Perhaps one of the first infographics some might be familiar with is a plaque carried by the Pioneer 10 space probe launched in 1972. Using no words—only pictures—the plaque was designed to be understood by aliens that might come in contact with the probe. The plaque sought to explain who we, as humans, are.
Since then, we’ve witnessed the growth of infographics over the years as USA Today, Time magazine and National Geographic magazine brought the science and art of infographics into the mainstream. Today, books and entire seminars are available on the topic, and infographics are ubiquitous.
As the discipline has evolved, certain individuals, for example Edward Tufte, have emerged as gurus in the field. From these experts and our own experience, we’ve collected the following advice on the development and usage of infographics, especially those presented in the digital medium.
Have fresh, reliable data
The old saying "garbage in, garbage out" applies here. The best-looking graphic in the world is useless if it only gives the viewer out-of-date, rehashed facts. A good rule of thumb is to use recent (i.e. within the last year if possible) statistics from reliable sources. Better yet, use your own proprietary research to ensure its freshness and reliability. Here’s an example of an infographic done by Intouch Solutions concerning in-office detailing experiences among health care professionals (HCPs). It’s fresh information, unavailable anywhere else, presented in a visually compelling and interesting way. Click the second link to see how flat infographics can be brought to life with animation.
Tell a story
"Don’t make me think" is a mantra often used in presentation skills training. In a presentation, each slide should take your audience by their collective noses and lead them directly to what it is you want them to think. Similarly, there is a book by the same title on Web Usability by Steven Krug. Using the same logic, viewers will spend at most, a moment or two trying to understand your infographic. Therefore the best infographics have a clear point of view and, in fact, tell a story. Every element of the infographic should support that storyline. In the example below, it’s clear the story the graphic tells is that the Internet is the medium of choice for patients looking for answers to their health questions.
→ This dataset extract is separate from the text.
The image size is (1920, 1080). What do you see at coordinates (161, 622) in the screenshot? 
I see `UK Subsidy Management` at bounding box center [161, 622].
Infographics that engage and, in fact, delight the viewer are very effective. For example, note the use of the imagery in this infographic. Instead of a simple bar or pie chart, adaptu.com—an investment services site—uses diamond rings and a wrapped wedding gift to show the cost of the average American wedding.
Keep It Simple Stupid (KISS)
Some infographics suffer because they try to cram in too much information. Use chunks of copy and let the picture tell the story. Here’s a simple but effective infographic from the United Nations illustrating the point that our consumption of seafood is outpacing the supply.
We know that the more we can get viewers to engage with our digital communications, the more likely it is they will follow the intended path through the site. Using animation, video and clickable links adds the element of interactivity to infographics on the Web.
Check out this interactive infographic (created by a Google Creative Lab employee) that allows one to understand how the government spends their tax dollars. The viewer can alter the year, income amount, filing status, etc., with the resulting interactive bubble graph showing how much goes to Social Security, how much to national defense and so forth. Clicking on the individual bubbles gives the viewer more information on that line item. (Note: Use a browser that supports HTML5 Canvas like Google Chrome, Firefox or Safari). http://datavizchallenge.org/example-viz/
Sharing is key
The beauty of infographics is that they can take complex subjects and make them easy to understand. This is why so many have gone viral via social media. The implication is clear: Provide a clear URL to the image, add sharing buttons, and let visitors know that you are okay with them sharing the graphic in their blog posts, Facebook posts, or tweets.
There’s disagreement over who first coined the term "a picture is worth a thousand words," but few debate its truth. And it’s no wonder. It’s widely reported that 60 percent of us are visual learners. Couple that with the onslaught of information we are bombarded with daily and the explosion of infographics today is not surprising. Follow these best practices to make your infographics communicate what you want, to whom you want, in the most effective way.